John Keane on the Current State of Things

John Keane is a fiction present in RIGHT HERE (2016) and in a current work-in- (very slow) progress. Here he explains the hesitancy local people have to trust anything authoritative.


I’m not a Cynic. I’m a Skeptic. You oughta take note that in a place like this skeptical is actually way over on the continuum towards the credulous, relative to the mean, or haven’t you noticed? There are people here who wouldn’t believe that it was sunny if the government told them so with the sun burning right into their eyes. Folks who never would have even dreamed of whipping up a Clorox Colada suddenly developed a taste for them during the pandemic because the government told them not to drink it.

Why are they so suspicious?

Because they’re smart. Maybe not smart enough, but smart. Look, if you know somebody has lied to you, not once but several times, wouldn’t you stop believing him? Well, that’s how a lot of people feel about the government. Heard of The Pentagon Papers? The good old Domino effect? Weapons of Mass destruction? Trickle-Down? Love Canal? You know, “fooled me once . . .” That’s how people here feel, and they feel that way about government in general, and that includes the relatively benign government of the State of Vermont, which keeps saying that there are no cougars in Vermont when everyone here knows perfectly well that there are and with folks seeing them all the time.

The reason you should never lie is less moral than it is practical.

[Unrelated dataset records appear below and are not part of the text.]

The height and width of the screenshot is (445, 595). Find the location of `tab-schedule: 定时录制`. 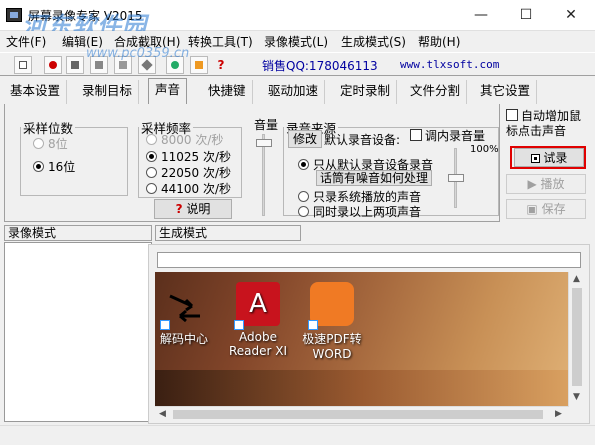

tab-schedule: 定时录制 is located at coordinates (366, 92).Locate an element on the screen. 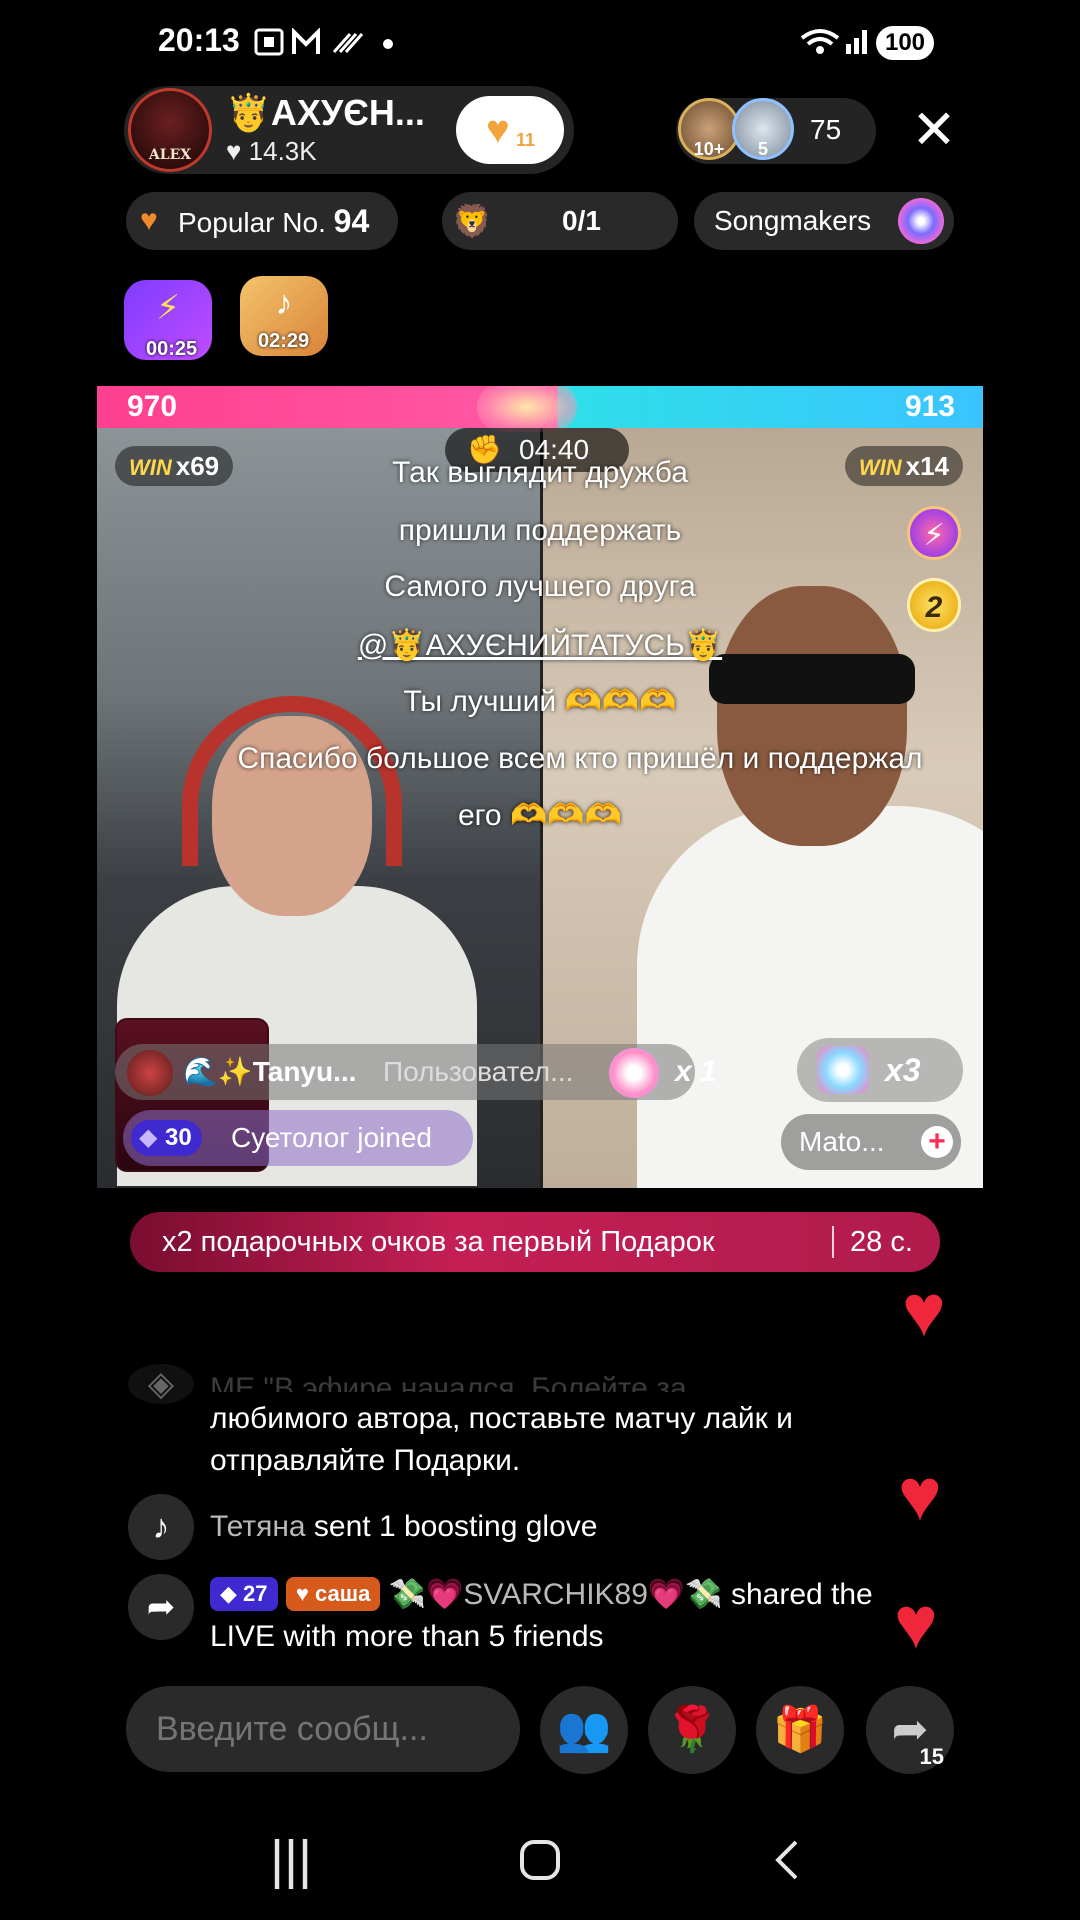 The height and width of the screenshot is (1920, 1080). join-notification: ◆ 30 Суетолог joined is located at coordinates (298, 1138).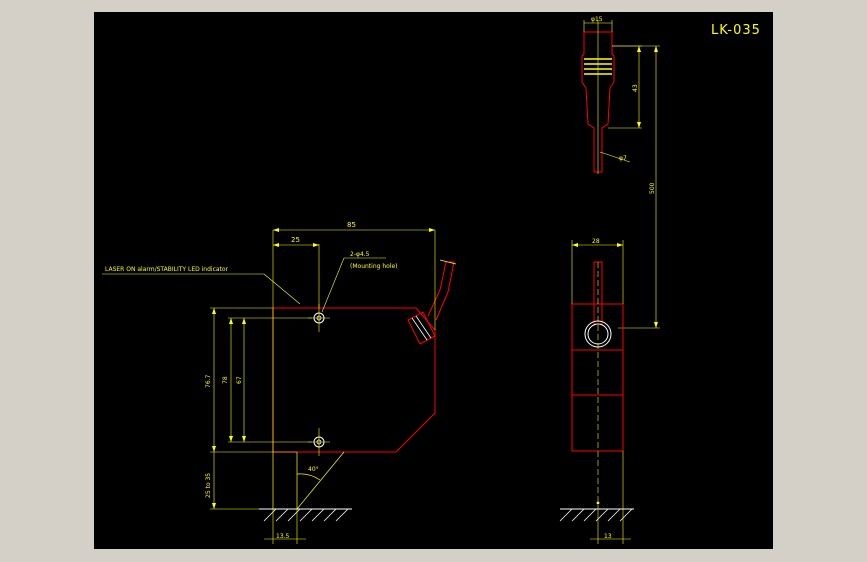  Describe the element at coordinates (598, 385) in the screenshot. I see `sensor-body-side` at that location.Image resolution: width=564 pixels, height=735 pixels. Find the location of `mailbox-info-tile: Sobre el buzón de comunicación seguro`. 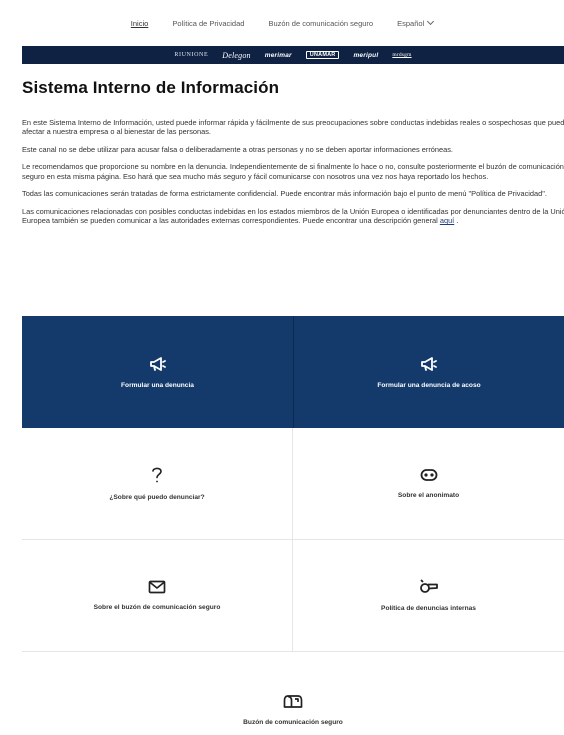

mailbox-info-tile: Sobre el buzón de comunicación seguro is located at coordinates (158, 596).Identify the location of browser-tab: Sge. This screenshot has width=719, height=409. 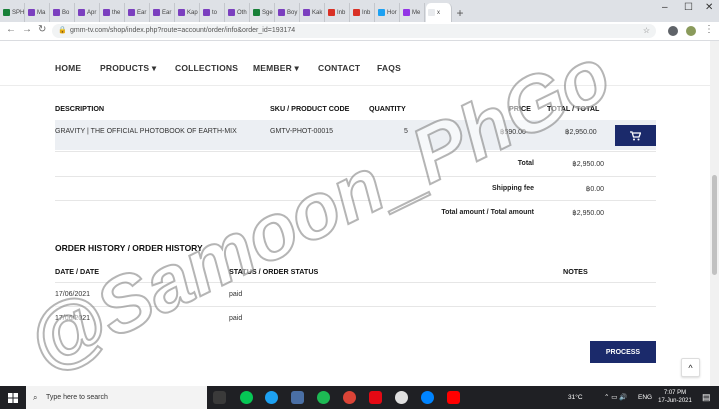
(263, 12).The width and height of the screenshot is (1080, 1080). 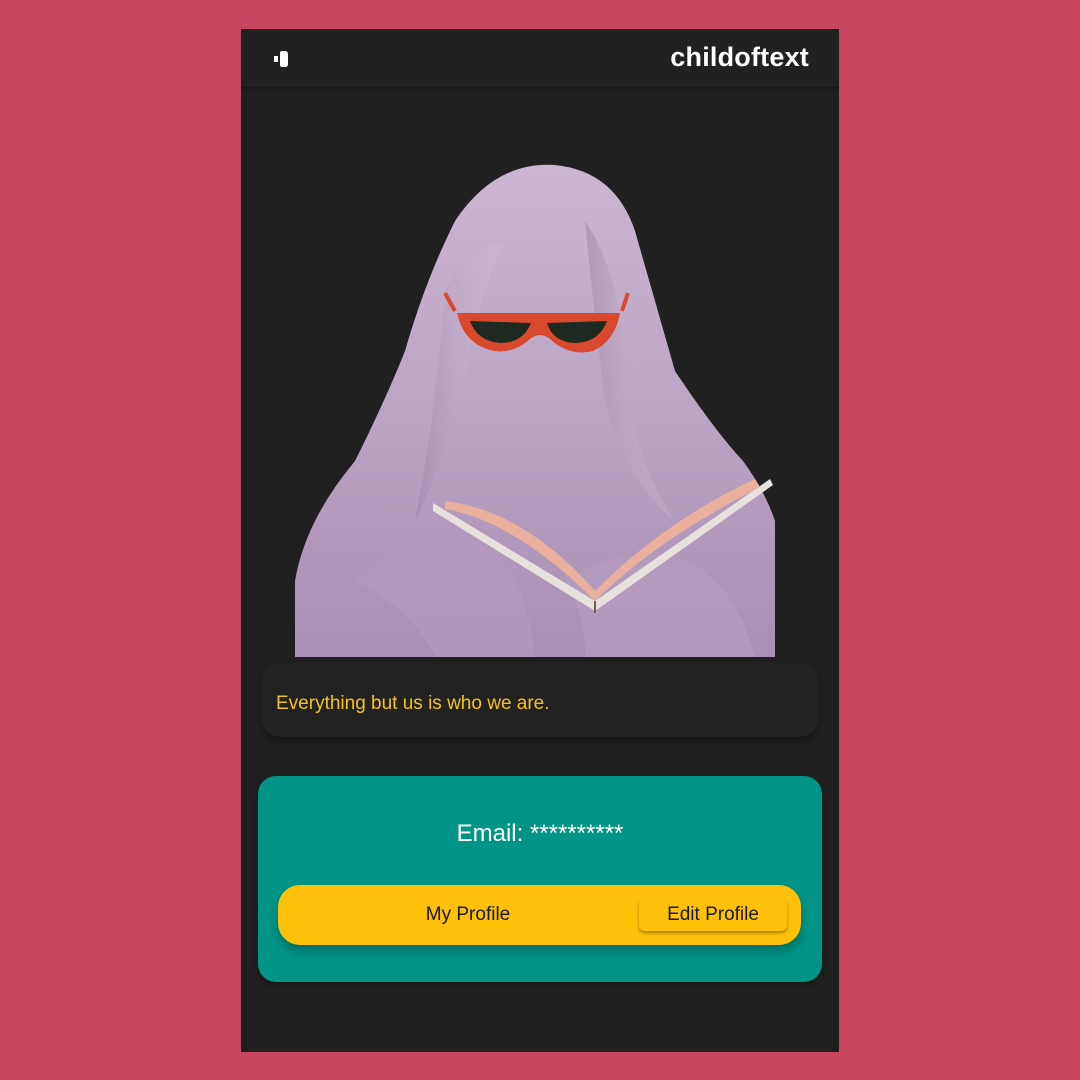 What do you see at coordinates (413, 704) in the screenshot?
I see `quote-text: Everything but us is who we are.` at bounding box center [413, 704].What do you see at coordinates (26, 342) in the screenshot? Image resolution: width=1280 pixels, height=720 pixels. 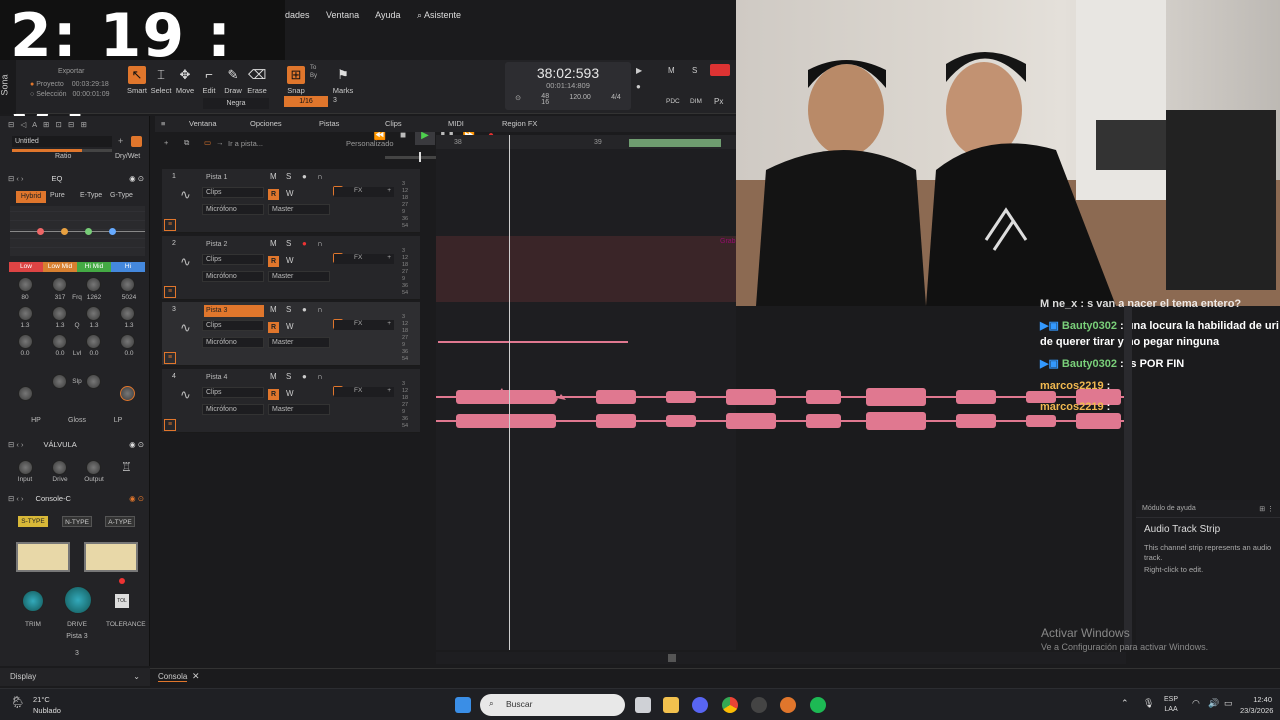 I see `lvl-knob-low` at bounding box center [26, 342].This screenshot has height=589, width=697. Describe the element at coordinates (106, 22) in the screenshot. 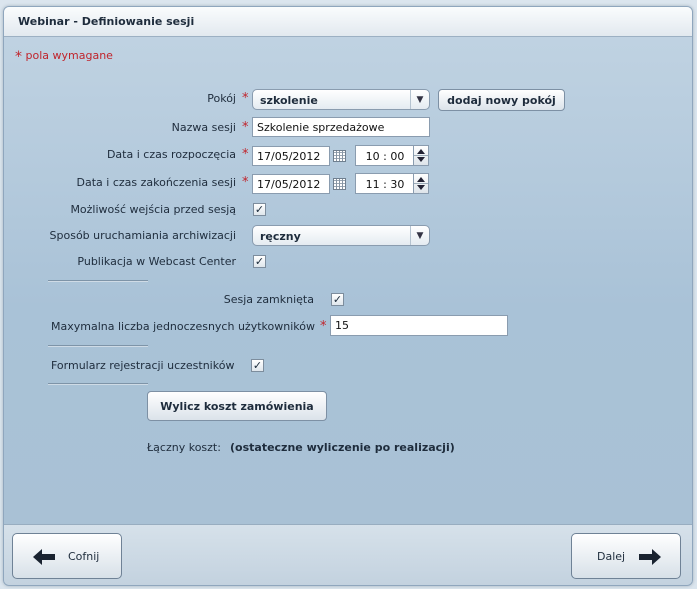

I see `window-title: Webinar - Definiowanie sesji` at that location.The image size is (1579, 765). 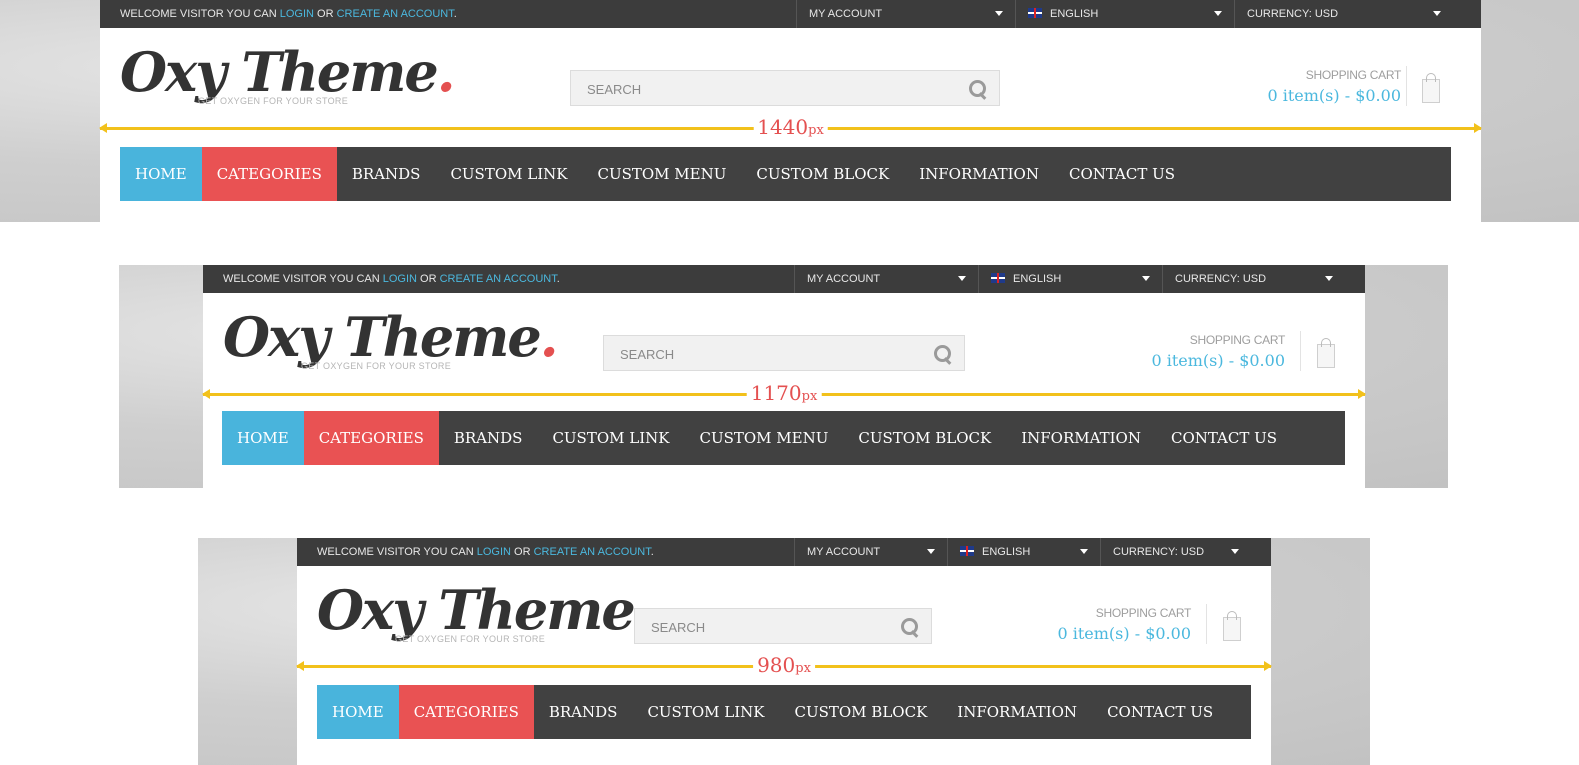 I want to click on width-label: 1440px, so click(x=790, y=129).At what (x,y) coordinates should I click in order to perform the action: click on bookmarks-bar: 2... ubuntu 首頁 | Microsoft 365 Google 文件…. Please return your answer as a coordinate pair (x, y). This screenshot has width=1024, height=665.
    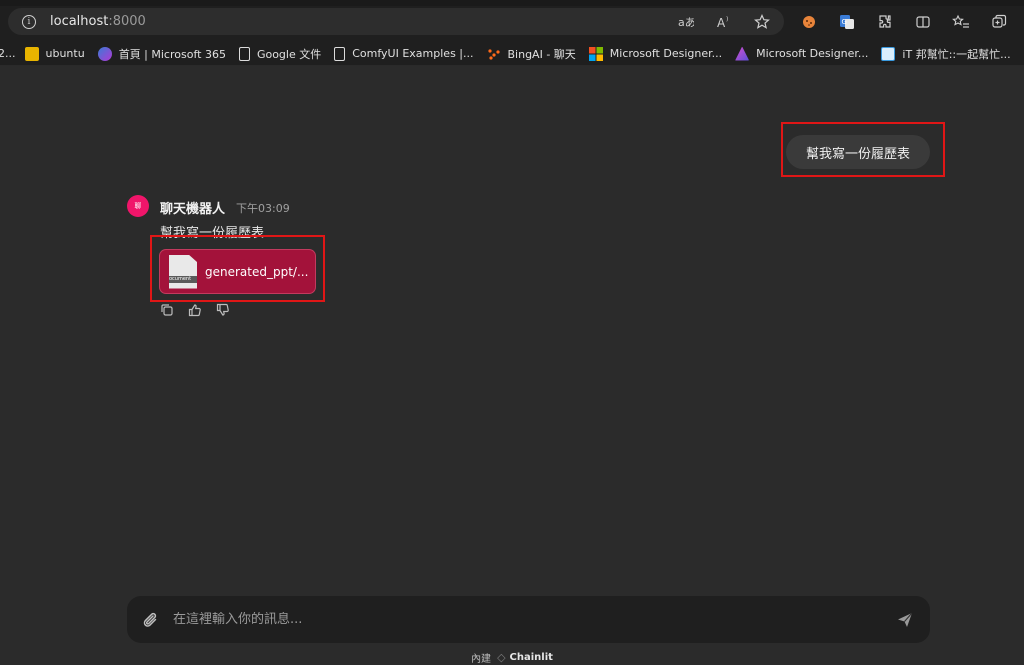
    Looking at the image, I should click on (512, 54).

If you want to believed at all afterwards, you won’t be. But on the other hand a really artful liar can get away with it. All you need to do is to come up with the lie, almost anything, that people want to hear. Figuring out what they want to hear is the hard part. After that it’s easy. At the moment, and here, anyway, if that lie has one particular ingredient these folks will swallow it.

What’s the ingredient?

Come on. Aren't you following me? That it contradicts whatever the government is saying. You know, the Clorox Colada. The anti-vax. Sure, the flat-earth Denisovans.

So they feel that if someone has lied, he will always lie?

Yep. That’s what I mean when I said, “Not quite smart enough.” But don’t you take them for fools. You can’t put much over on folks who expect you to try. Even if it's the truth, but one they don't find fetching.